With offices in LA as well as Stockholm, the platform deals in advances and straight catalog acquisitions alike, with transactions clocking in at up to $25 million a pop, according to the appropriate website.

Now, equipped with its “single largest and first institutional investment” to date, RUN intends to accelerate “sourcing, execution, and scale.” And Primary Wave’s financial support and IP know-how will help the platform with this effort to kick its dealmaking into high gear, Farias said in more words.

“The partnership with Primary Wave—who have invested billions in music’s greatest catalogs over decades—opens endless opportunities through their deep industry expertise,” Farias added in part.

“Our goal is simple: to be THE funding partner in the music industry and, with the access to capital that this deal presents, we are ready to meet any funding needs artists may have,” the RUN co-founder continued.

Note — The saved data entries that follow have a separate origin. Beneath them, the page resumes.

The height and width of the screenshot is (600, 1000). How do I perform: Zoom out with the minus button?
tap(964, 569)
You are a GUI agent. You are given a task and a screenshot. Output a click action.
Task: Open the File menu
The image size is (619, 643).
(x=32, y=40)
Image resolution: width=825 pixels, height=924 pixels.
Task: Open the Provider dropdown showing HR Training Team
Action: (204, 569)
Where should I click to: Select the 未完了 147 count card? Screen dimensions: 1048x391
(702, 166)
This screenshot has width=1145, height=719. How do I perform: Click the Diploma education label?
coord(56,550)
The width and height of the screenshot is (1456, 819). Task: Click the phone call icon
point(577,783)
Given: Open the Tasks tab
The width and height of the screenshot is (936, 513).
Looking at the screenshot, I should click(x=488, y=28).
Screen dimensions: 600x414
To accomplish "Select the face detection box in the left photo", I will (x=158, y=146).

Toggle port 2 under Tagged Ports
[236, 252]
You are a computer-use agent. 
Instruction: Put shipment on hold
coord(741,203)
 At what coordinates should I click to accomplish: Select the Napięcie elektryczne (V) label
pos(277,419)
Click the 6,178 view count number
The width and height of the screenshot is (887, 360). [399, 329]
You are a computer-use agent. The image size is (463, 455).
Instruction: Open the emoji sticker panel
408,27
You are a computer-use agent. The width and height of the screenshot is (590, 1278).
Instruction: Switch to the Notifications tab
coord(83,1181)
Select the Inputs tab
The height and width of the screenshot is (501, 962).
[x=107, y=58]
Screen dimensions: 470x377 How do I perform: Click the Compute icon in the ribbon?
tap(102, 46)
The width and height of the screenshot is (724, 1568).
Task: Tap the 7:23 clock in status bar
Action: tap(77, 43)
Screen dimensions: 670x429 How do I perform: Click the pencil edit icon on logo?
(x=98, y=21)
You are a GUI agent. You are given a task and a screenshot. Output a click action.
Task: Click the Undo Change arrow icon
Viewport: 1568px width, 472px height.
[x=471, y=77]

On Primary Wave’s end, corporate development head Agnes Kacicki highlighted the broader significance of RUN’s tech from the value-creation perspective.

“RUN gives us early exposure to a technology-enabled platform at the intersection of music, data, and rights management, and this investment aligns directly with our focus on innovation and long-term value creation,” Kacicki said.

Also worth noting is RUN’s emphasis on quickly analyzing IP with artificial intelligence as opposed to performing weeks-long manual reviews.

“We have created the ultimate funding tool for music rights,” Farias summed up. “Built on a state-of-the-art AI platform, we are able to automatically break down complex statements and deals in the matter of minutes rather than weeks and then turn around financing offers that we are ready to shake hands on.”

(Likewise based in Stockholm, Chapter Two, formerly Anotherblock, says its Baltazar analytics product turns “fragmented royalty data into actionable insights for valuation and investment decisions.”)

Elsewhere in the increasingly crowded financing arena, established players such as beatBread (which in October 2025 launched a $100 million fund with leading indie orgs), Sound Royalties, and RoyFi are continuing to make noise. Keeping the focus on advances, so are upstarts including Kahuna and most recently Pipeline, to name a couple.